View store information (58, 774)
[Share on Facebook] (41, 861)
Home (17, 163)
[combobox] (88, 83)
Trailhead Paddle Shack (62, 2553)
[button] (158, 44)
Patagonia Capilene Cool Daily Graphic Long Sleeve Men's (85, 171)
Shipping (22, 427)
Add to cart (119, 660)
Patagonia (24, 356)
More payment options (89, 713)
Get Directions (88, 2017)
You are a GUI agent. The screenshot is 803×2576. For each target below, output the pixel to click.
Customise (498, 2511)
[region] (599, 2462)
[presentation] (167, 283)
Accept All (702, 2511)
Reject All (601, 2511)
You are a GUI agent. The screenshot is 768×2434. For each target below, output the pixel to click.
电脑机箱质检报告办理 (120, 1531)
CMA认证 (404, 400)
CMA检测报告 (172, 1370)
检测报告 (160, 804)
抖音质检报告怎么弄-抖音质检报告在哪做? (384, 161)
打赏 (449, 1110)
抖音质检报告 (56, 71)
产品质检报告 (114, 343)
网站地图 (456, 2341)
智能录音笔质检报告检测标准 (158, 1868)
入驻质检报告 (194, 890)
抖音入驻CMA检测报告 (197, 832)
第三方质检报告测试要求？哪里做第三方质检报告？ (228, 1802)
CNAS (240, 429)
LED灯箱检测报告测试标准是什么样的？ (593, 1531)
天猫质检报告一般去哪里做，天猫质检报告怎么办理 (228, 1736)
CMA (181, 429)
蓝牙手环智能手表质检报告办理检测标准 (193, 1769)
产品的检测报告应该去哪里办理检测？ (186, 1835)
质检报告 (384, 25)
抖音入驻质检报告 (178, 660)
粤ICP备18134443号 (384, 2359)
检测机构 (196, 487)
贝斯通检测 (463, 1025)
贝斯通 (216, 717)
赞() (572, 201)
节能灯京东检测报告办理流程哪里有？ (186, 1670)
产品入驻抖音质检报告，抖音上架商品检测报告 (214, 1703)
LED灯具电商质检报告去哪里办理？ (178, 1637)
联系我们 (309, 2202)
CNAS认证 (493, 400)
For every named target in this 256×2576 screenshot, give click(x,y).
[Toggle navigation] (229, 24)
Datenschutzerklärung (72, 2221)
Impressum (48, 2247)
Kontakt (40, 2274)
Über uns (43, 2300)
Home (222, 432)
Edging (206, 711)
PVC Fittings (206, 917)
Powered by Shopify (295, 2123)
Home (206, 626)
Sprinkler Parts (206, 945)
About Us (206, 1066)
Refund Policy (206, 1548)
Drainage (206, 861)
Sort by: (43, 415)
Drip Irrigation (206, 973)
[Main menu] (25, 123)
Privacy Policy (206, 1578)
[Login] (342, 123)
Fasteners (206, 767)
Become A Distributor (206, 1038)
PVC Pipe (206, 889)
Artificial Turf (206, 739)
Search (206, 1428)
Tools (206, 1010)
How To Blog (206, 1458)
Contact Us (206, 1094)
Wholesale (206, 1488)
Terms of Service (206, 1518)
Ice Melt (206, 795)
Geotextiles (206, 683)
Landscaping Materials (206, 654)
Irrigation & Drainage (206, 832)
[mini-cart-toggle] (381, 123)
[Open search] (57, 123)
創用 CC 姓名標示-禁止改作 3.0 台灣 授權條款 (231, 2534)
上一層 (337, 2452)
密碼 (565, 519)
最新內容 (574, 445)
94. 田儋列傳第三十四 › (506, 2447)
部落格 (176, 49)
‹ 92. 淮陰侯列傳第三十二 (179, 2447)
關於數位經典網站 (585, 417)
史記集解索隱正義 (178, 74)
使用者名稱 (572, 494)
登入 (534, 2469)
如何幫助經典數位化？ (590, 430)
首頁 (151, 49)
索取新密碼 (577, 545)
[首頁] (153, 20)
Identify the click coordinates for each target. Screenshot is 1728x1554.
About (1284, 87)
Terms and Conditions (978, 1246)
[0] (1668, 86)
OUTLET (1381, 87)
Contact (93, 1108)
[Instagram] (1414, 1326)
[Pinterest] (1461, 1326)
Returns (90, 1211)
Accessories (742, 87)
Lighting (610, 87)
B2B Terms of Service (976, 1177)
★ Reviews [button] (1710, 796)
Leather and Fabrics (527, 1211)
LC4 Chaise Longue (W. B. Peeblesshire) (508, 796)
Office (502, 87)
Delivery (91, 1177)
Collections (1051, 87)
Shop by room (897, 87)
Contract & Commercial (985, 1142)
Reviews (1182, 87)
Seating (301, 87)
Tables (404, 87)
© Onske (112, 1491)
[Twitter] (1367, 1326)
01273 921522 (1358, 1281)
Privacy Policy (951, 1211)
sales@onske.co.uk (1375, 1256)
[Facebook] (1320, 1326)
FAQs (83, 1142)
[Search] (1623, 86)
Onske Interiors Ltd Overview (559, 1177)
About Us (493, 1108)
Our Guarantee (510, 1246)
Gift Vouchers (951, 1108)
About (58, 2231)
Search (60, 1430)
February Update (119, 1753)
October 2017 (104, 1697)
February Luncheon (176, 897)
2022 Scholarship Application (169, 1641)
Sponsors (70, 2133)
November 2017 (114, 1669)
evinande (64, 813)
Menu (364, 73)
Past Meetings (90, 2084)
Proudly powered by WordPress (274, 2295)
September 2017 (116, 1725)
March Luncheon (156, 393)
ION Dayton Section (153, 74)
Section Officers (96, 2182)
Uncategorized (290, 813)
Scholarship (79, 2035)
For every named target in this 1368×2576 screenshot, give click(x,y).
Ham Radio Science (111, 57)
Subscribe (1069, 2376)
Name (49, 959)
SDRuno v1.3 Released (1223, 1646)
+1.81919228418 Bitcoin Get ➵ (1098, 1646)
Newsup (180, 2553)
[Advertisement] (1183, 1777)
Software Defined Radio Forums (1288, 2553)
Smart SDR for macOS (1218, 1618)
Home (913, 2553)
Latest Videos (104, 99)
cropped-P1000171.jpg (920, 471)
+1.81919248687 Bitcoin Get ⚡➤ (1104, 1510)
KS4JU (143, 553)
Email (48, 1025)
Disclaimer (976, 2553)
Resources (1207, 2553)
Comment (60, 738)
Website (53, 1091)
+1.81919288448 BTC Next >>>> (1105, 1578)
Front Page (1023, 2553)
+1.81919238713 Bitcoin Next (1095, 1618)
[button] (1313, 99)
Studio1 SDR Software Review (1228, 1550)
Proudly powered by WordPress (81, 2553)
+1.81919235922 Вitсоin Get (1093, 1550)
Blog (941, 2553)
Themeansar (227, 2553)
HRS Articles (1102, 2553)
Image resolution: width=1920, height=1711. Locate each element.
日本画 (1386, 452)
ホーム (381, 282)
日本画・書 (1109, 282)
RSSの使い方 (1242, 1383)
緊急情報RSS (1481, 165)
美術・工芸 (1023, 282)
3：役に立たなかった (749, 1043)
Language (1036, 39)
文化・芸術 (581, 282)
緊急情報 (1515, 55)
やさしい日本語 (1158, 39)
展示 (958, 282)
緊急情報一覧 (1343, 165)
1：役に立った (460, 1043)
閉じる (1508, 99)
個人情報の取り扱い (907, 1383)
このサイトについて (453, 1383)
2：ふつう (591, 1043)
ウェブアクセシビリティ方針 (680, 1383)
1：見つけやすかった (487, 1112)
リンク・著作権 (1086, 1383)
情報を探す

## [Exercise instructions]
From the line holding "文化・芸術 (581, 282)" through the final line of the data above, copy every line exactly as written. Include nothing else.

## [Expected answer]
文化・芸術 (581, 282)
緊急情報 (1515, 55)
やさしい日本語 (1158, 39)
展示 (958, 282)
緊急情報一覧 (1343, 165)
1：役に立った (460, 1043)
閉じる (1508, 99)
個人情報の取り扱い (907, 1383)
このサイトについて (453, 1383)
2：ふつう (591, 1043)
ウェブアクセシビリティ方針 (680, 1383)
1：見つけやすかった (487, 1112)
リンク・著作権 (1086, 1383)
情報を探す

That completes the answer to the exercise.